In the college years I was drawn to a group of fellow believers (another Christian organization now called “Cru”) that also met in homes, dorm rooms, and facilities on campus. There were the occasional large gatherings across multiple colleges and states. And this is when I began to invest in the more traditional church settings. Over the next couple decades I would help to start and grow several traditional churches, continuing to emphasize small/home gatherings. About a dozen of those years were with the Vineyard churches, and some with my wife in the early years of our marriage (which is coming up on 30 years). Over these years there were a couple encounters of great heartache and confusion when aspects of the “business” side of the traditional church were elevated above relationships. People got hurt, sometimes badly, from relational violations. Once such incident happened in the early years of our marriage. It was especially after watching the pain my wife experienced that I realized I needed to take a break from the traditional model and understand why these incidents were happening.
I kinda went back to my roots and over the next two decades we poured ourselves into organic church gatherings outside of the traditional model. About a dozen of these years were in what we called a “house church” with others who were mostly ex-Vineyard folks, thus having similar values. During these years in the home I found myself constantly reaching out to be connected with other house church gatherings in the area, and some folks online, of all types of church bent besides Vineyard. Most of my “church journey” posts here in this blog are from that season. We stepped out of that group about 10 years ago. Having been in the area we live about 15 years at the time, we were networked in pretty well with wonderful connections with fellow believers. To this day we continue with organic gatherings of two or more folks in various contexts – homes, pubs, coffee shops – with no intentional structure or model.
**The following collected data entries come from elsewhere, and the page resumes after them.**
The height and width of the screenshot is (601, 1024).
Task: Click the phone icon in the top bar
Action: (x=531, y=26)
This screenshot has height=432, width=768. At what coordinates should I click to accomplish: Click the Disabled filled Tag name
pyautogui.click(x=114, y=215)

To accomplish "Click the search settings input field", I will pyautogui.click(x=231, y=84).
These are the essential, life-giving places God uses in our life for spiritual and relational sustenance.
A couple years ago I felt the Lord’s nudge to re-engage with folks in the traditional church model at the Seattle Vineyard. My interest was to make new friendships and to simply help there to be a place in the area that is living out the values I appreciate about the Vineyard. And I sensed that God had some important things to show me regarding his purposes for the next chapter of my journey. This brings my story back to where I started, with the pieces and parts beginning to come together in a cohesive picture.
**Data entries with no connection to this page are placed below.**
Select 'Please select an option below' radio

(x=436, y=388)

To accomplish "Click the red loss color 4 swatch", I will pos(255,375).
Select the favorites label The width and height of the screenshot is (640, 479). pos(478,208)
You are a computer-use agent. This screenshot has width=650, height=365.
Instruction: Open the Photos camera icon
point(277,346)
I’m more convinced than ever that God is not nearly as concerned about the various connecting structures his church deploys (you can find good and bad with all of them) as he is about us simply connecting. Connecting with Jesus, connecting with his followers, and connecting with others who want to do the same. Today I find myself mixing with people in the traditional church model, the house church model, and the “no model” church model. Life begets life, and he is the source of it all, whether it’s with just Jesus and one or two others on the same journey, or with Jesus and many more sojourners than that. I have personally known both ends of the spectrum, each for spans of many years, and all of it wonderfully filled with God’s presence. Together, we are his church, the church that follows Jesus. He promises to shepherd each one of us into more of his life, so we each just need to follow his lead.